2- Vie privée et liberté d’expression au centre de l’attention


L’année 2022 pourrait être marquée par le dénouement de certains recours en matière de vie privée. L’affaire Lamoureux, soit le premier dossier qui a procédé au fond en matière de perte de données au Canada, a récemment été rejeté par la Cour d’appel. Par ailleurs, le règlement du vol de données de Desjardins est en cours d’approbation. À surveiller également : le sort qui sera réservé aux actions collectives contre des géants de l’informatique qui vont procéder cette année sur des questions d’utilisation de données ou en matière de liberté d’expression.

3- Vers une lecture plus rigoureuse des allégations de la demande d’autorisation


Le début d’année 2022 a notamment été marqué par la décision Google c. Homsy. Le juge Bisson rejette l’action collective proposée, notamment sur la base que la plupart des allégations ne pouvaient pas être tenues pour avérées car il s’agissait d’allégations générales sur le comportement des défenderesses ou d’allégations qui ne relevaient pas d’un élément factuel propre au demandeur. La preuve sous-jacente à la demande d’autorisation était par ailleurs insuffisante ou absente sur des éléments clés. S’attaquer aux faiblesses de la demande d’autorisation constitue un moyen de contestation à explorer pour la partie intimée, dans la mesure où la possibilité de s’appuyer sur une preuve appropriée, bien que très souvent permise, a cependant été limitée par la Cour d’appel dans des arrêts récents . Il sera donc pertinent de voir la portée de cette décision et de son impact sur l’autorisation dont le seuil est très bas au Québec.

4- Vers une réforme de l’action collective?


Le ministère de la Justice du Québec a lancé en 2021 une consultation publique visant à explorer des pistes de réforme pour la procédure d’action collective au Québec.
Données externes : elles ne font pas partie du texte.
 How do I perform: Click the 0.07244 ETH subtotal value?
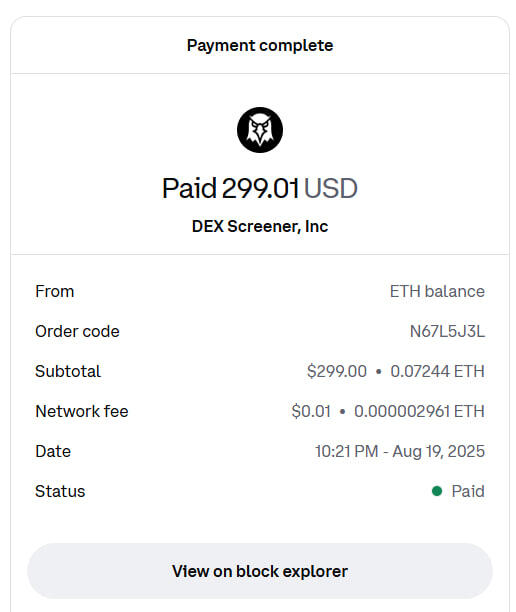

Elle touche notamment le mécanisme de l’autorisation, une révision possible des critères (dont un renforcement de la règle de la proportionnalité), ainsi que la gestion de l’instance. Les intéressés avaient jusqu’au 31 juillet 2021 pour soumettre leurs observations; il est possible que le ministre de la Justice prenne éventuellement position en proposant un projet de réforme, le cas échéant. Le mémoire déposé par le Barreau du Québec dans le cadre de cette consultation est disponible ici.

5- Une accalmie de nouvelles demandes d’autorisation?
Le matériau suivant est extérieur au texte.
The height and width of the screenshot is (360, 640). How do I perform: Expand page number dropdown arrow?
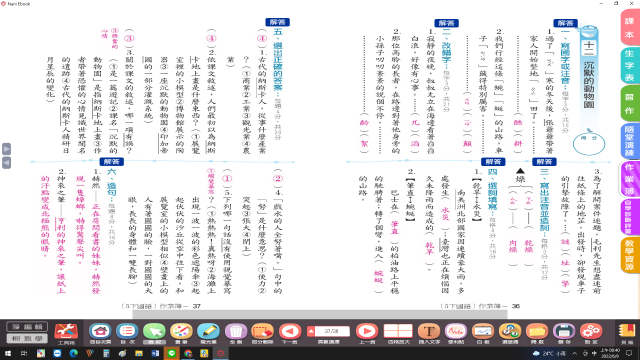311,331
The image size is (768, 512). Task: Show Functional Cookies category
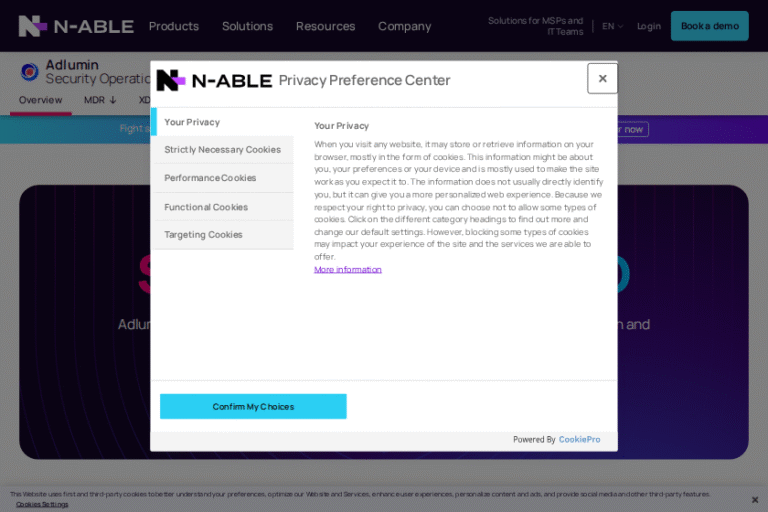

On note une diminution importante des nouvelles actions collectives introduites depuis le début de l’année 2022. Un contexte qui s’explique possiblement par le déploiement de ressources pour gérer le nombre important de recours autorisés au cours des dernières années et qui procèdent présentement au fond. Reste à savoir si cette tendance se maintiendra au cours des prochains mois.

1 Ward c. Procureur général du Canada, 2021 QCCS 109.
2 Ward c. Procureur général du Canada, 2021 QCCS 109, par. 17-20.
3 Durand c. Subway Franchise Systems of Canada, 2020 QCCA 1647.
4 Pilon c. Banque Amex du Canada, 2021 QCCA 414, demande de pourvoi à la Cour suprême rejeté, 2022 CanLII 16713 (CSC).
5 L’Oratoire Saint‑Joseph du Mont‑Royal c. J.J., 2019 CSC 35, par. 55; Desjardins Cabinet de services financiers inc. c. Asselin, 2020 CSC 30, par. 154; Allard c. Procureur général du Québec, 2022 QCCA 686, par. 27.
6 M.L. c. Guillot, 2021 QCCA 1450.
7 Hazan c. Micron Technology inc., 2021 QCCS 2710.
8 Jensen v. Samsung Electronics Co. Ltd., 2021 FC 1185.
9 Voir notamment Durand c. Subway Franchise Systems of Canada, 2020 QCCA 1647, par. 51 54; Benamor c. Air Canada, 2020 QCCA 1597, par. 44.